Dutch brewer Heineken won control of Asia Pacific Breweries (APB) on Friday, makers of one of Asia's most famous beers, Tiger Beer.
The move is part of an effort by the European powerhouse to strengthen its business in the growing Asian market, in part as an antidote to slowing sales in Europe.
Shareholders of Singapore's Fraser and Neave (F & N), of which APB is a subsidiary, approved the sale of its 40-per-cent stake in the brewery to Heineken for $4.6 billion (5.6 billion Singapore dollars).
Heineken already held a share of 42 per cent in APB and has been a shareholder in the company since its establishment as a joint venture in 1931.
"This transaction will further increase Heineken's financial and geographic exposure to emerging markets and strengthen our competitive position in one of the most exciting regions in the world," said Heineken chief Jean-Francois van Boxmeer.
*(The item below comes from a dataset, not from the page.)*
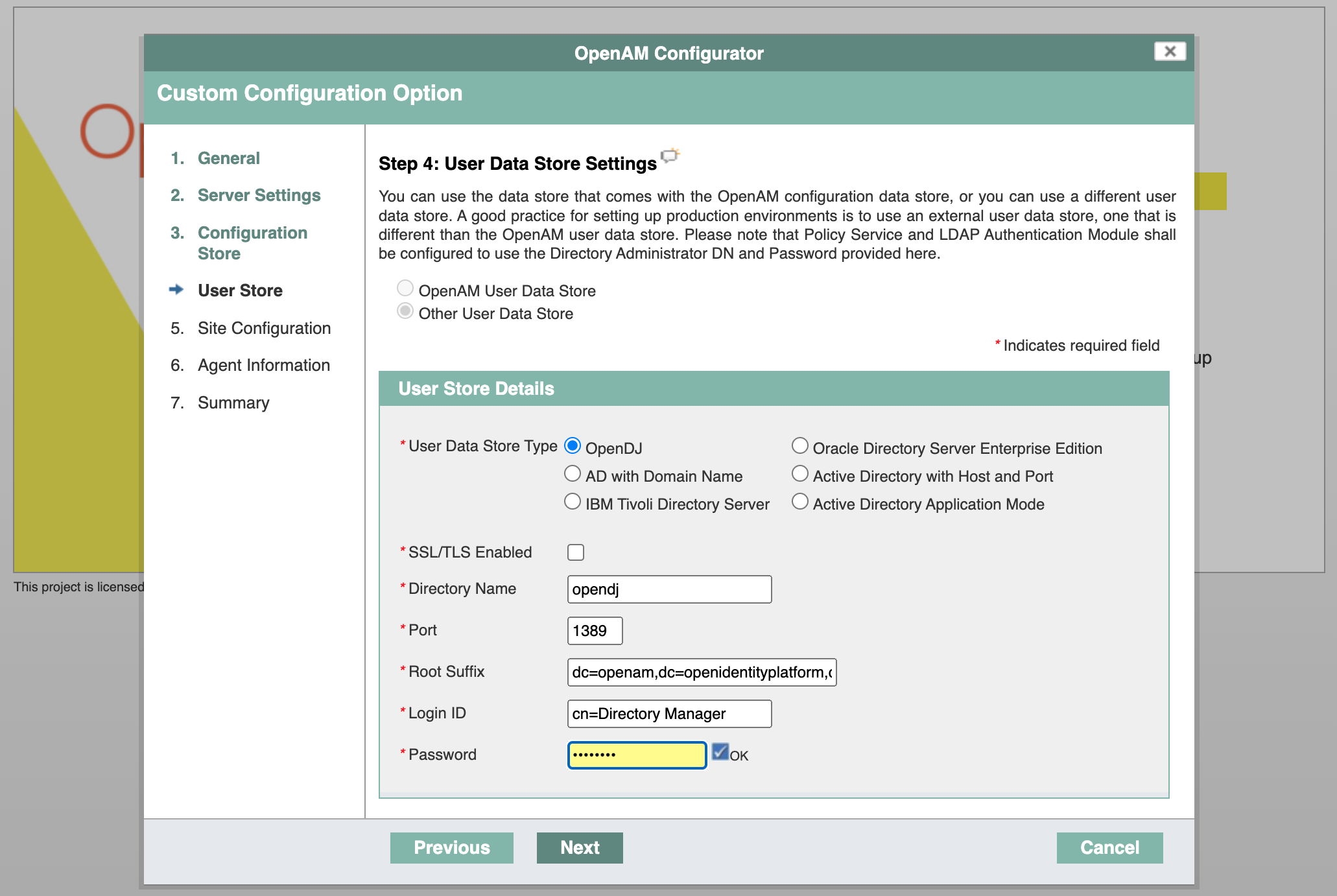Pick Active Directory Application Mode
Image resolution: width=1337 pixels, height=896 pixels.
[800, 502]
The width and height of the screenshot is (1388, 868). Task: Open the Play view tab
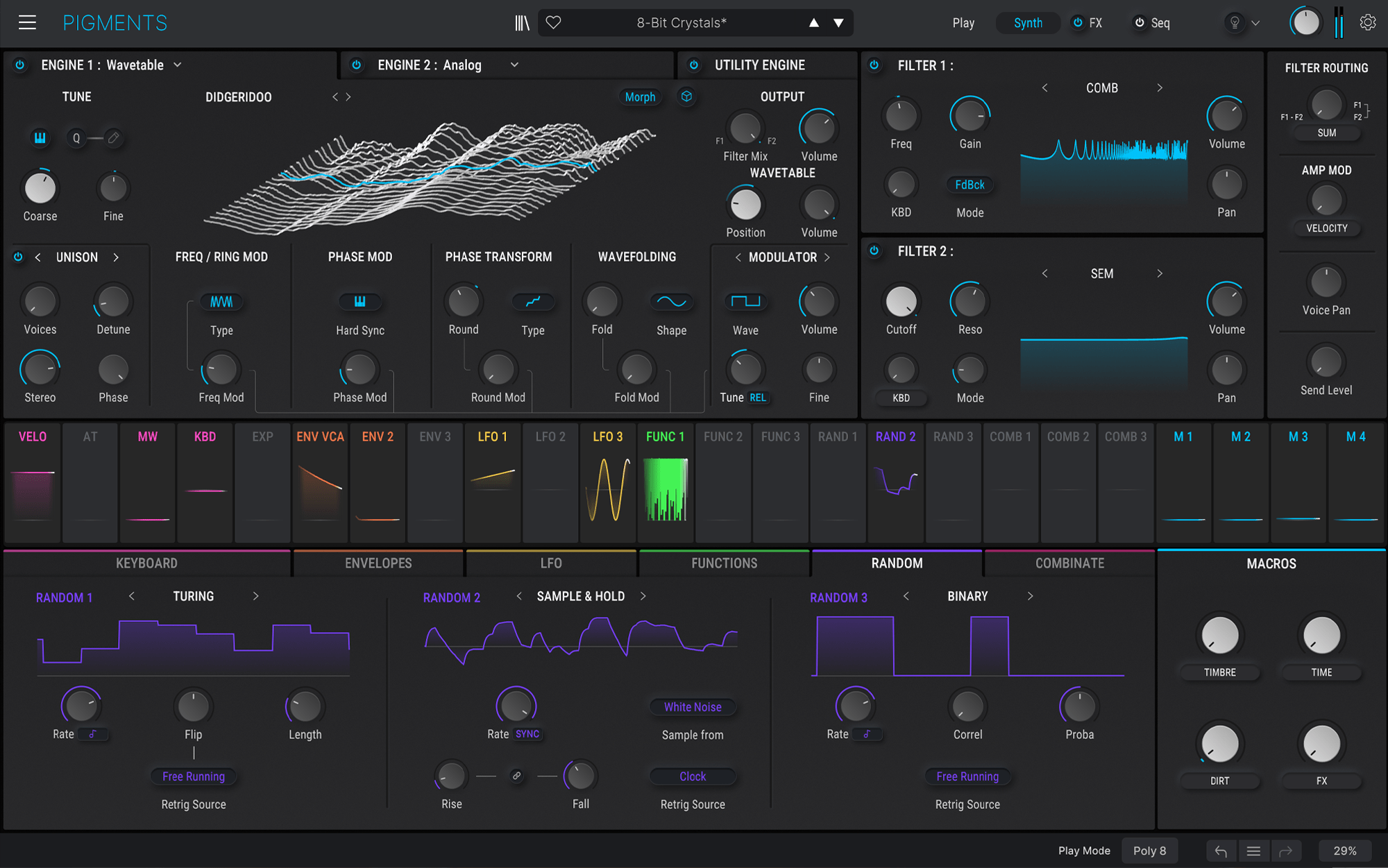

The shareholder approval ended a 10-week long bidding war for control of APB.
The main challenge to the Amsterdam-based brewer came from Thai Beverage, controlled by billionaire tycoon Charoen Sirivadhanabhakdi, which also holds a stake in F & N. A counter bid made by the Thai businessman in August forced Heineken to in turn raise its bid by 500 million Singapore dollars.
The go-ahead came last week when Charoen accepted the terms of Heineken's offer.
Besides Tiger Beer, APB also owns the largest selling local beer brand in Indonesia, Bintang Beer, and has a 50-per-cent share of the beer market in Singapore, Indonesia and Malaysia.